*To do:* In the listing below, reproduce the stretch from the line containing "Image resolution: width=873" through the line containing "center [488, 18].", swapping "width and height" for "height and width" and changing nothing else. Leave the pictures out.

*Source records:*
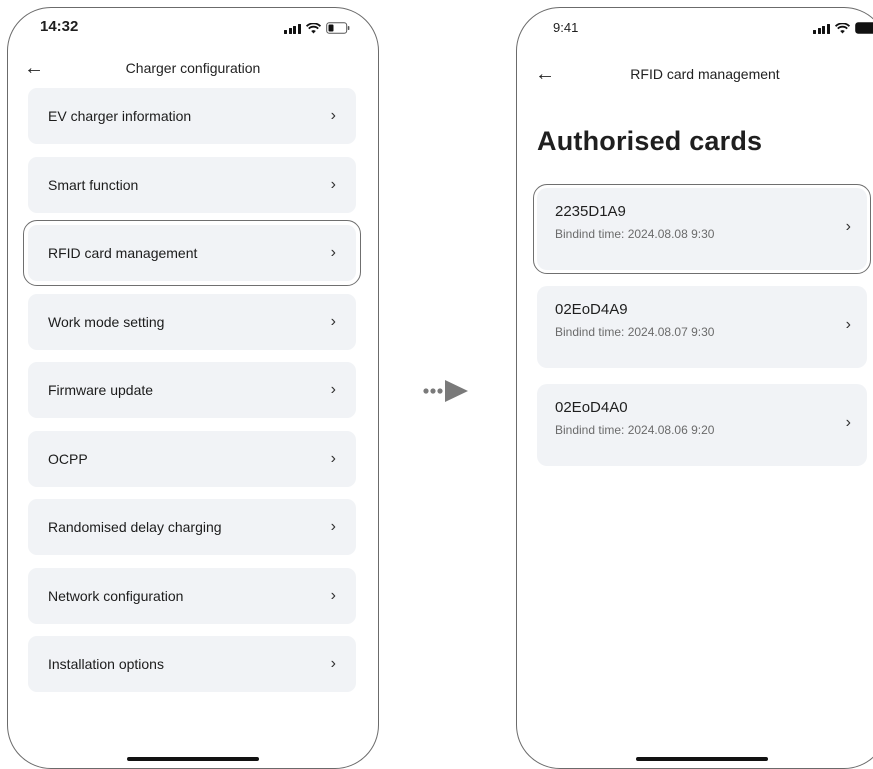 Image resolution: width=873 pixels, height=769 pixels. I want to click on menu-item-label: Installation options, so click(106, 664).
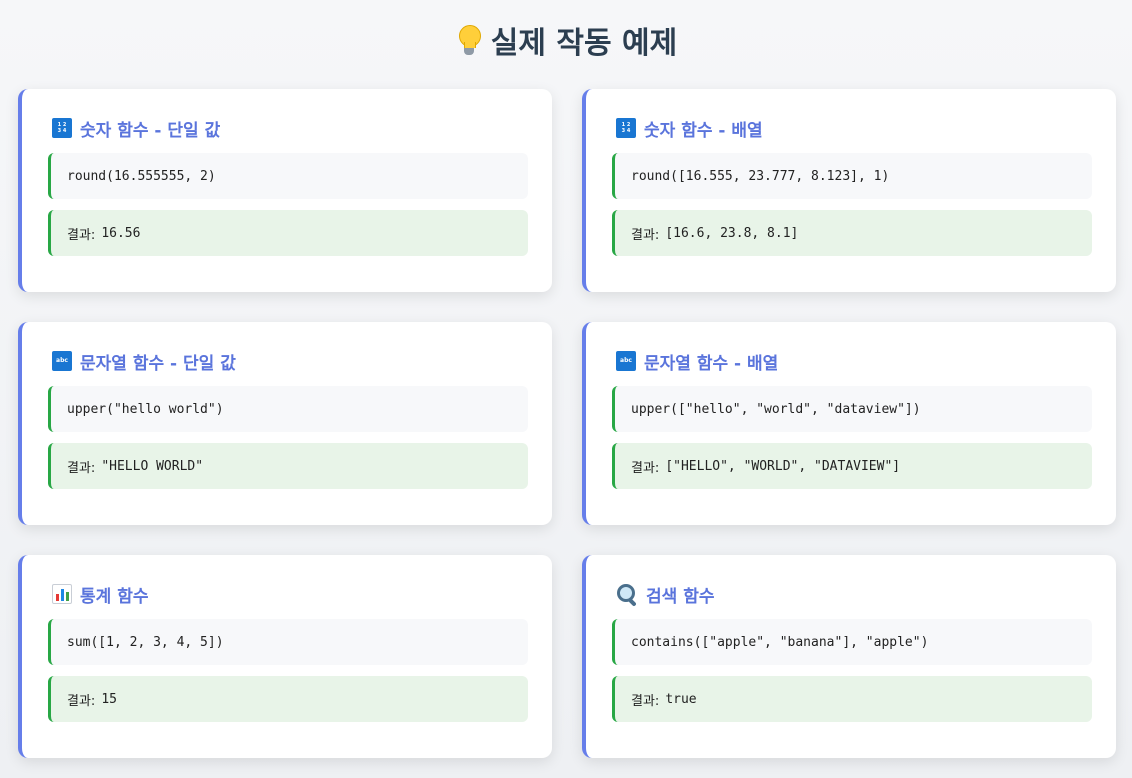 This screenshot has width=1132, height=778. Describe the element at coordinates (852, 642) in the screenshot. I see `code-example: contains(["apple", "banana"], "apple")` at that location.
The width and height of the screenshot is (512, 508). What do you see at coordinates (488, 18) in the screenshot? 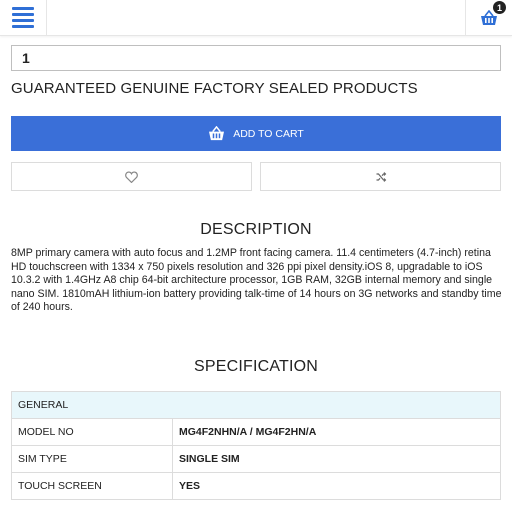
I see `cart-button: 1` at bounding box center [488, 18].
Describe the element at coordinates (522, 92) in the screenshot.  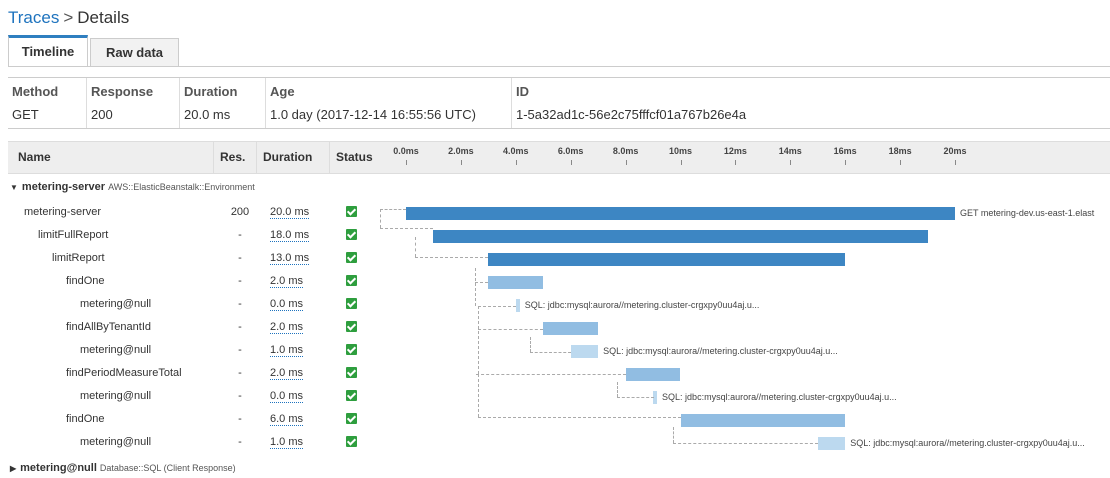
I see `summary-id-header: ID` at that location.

---

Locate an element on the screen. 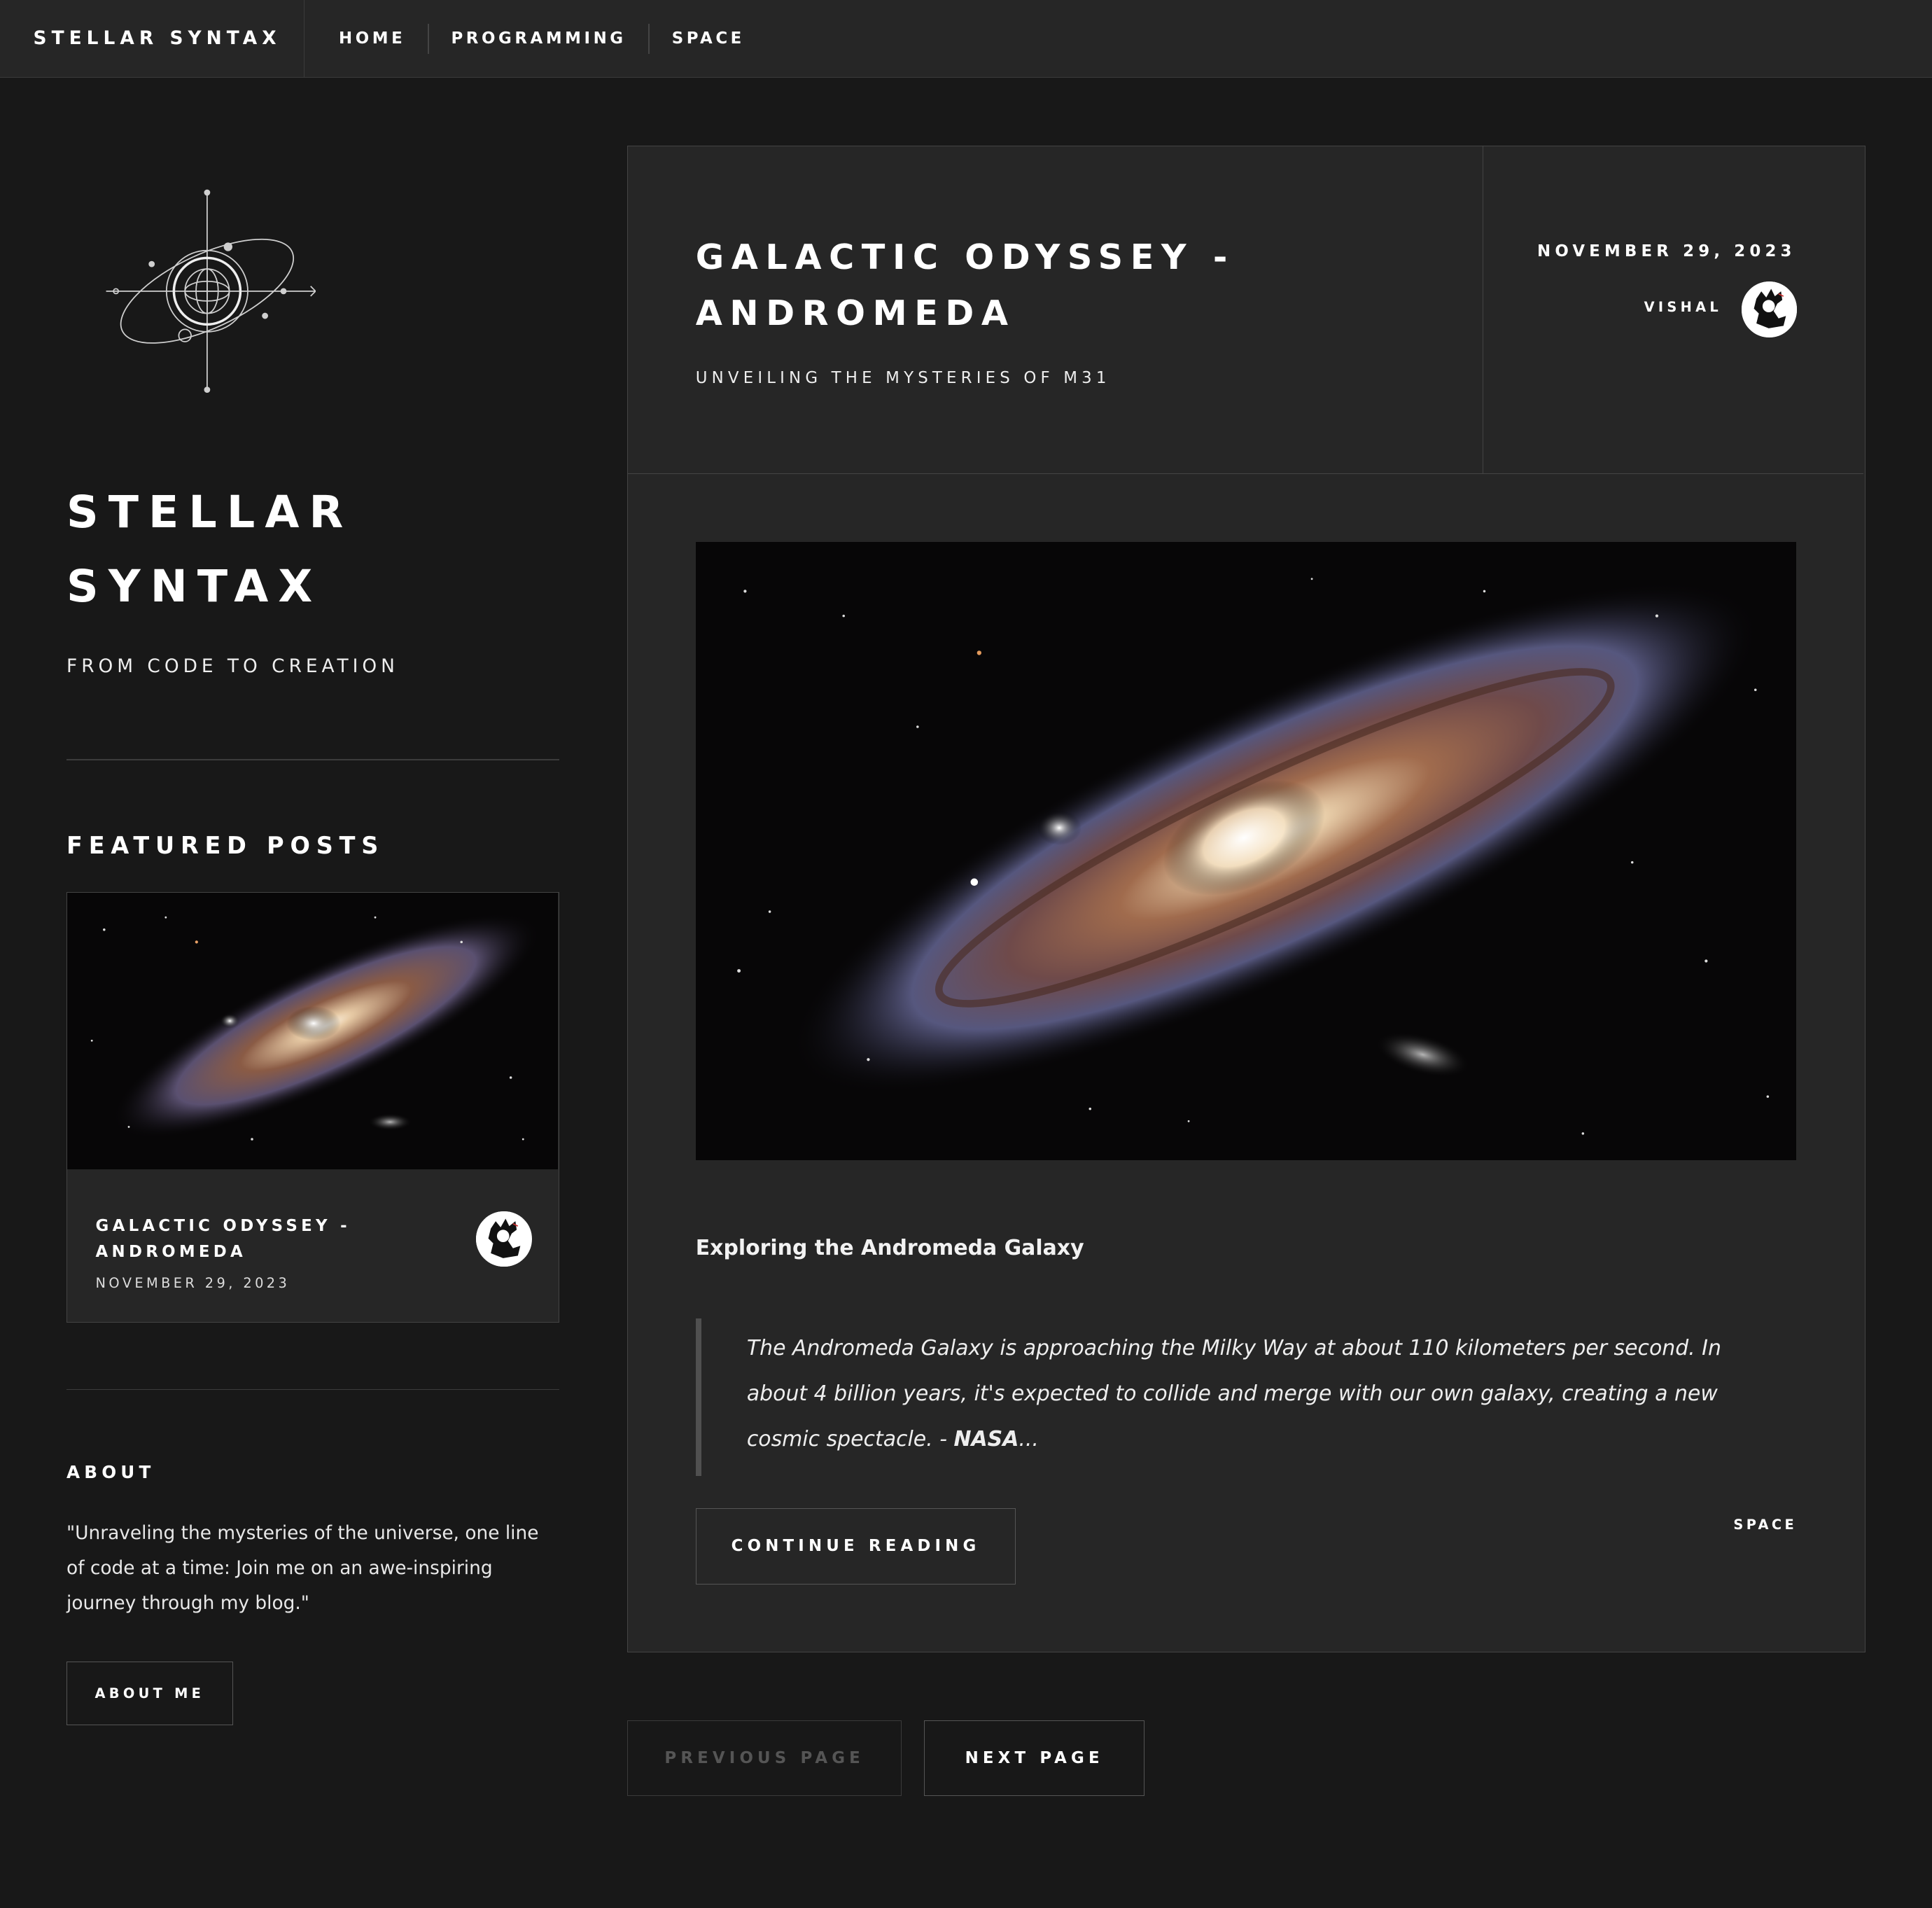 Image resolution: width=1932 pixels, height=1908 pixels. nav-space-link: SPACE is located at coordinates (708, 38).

...

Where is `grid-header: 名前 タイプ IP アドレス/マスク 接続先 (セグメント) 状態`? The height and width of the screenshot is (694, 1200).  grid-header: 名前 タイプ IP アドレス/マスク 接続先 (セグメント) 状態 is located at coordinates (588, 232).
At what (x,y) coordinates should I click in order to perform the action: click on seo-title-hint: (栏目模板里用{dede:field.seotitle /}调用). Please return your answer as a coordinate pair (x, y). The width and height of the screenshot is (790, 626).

*Solution:*
 Image resolution: width=873 pixels, height=769 pixels. I want to click on menu-item-label: Installation options, so click(106, 664).
 This screenshot has width=1132, height=778. Describe the element at coordinates (852, 642) in the screenshot. I see `code-example: contains(["apple", "banana"], "apple")` at that location.
The height and width of the screenshot is (512, 508). What do you see at coordinates (488, 18) in the screenshot? 
I see `cart-button: 1` at bounding box center [488, 18].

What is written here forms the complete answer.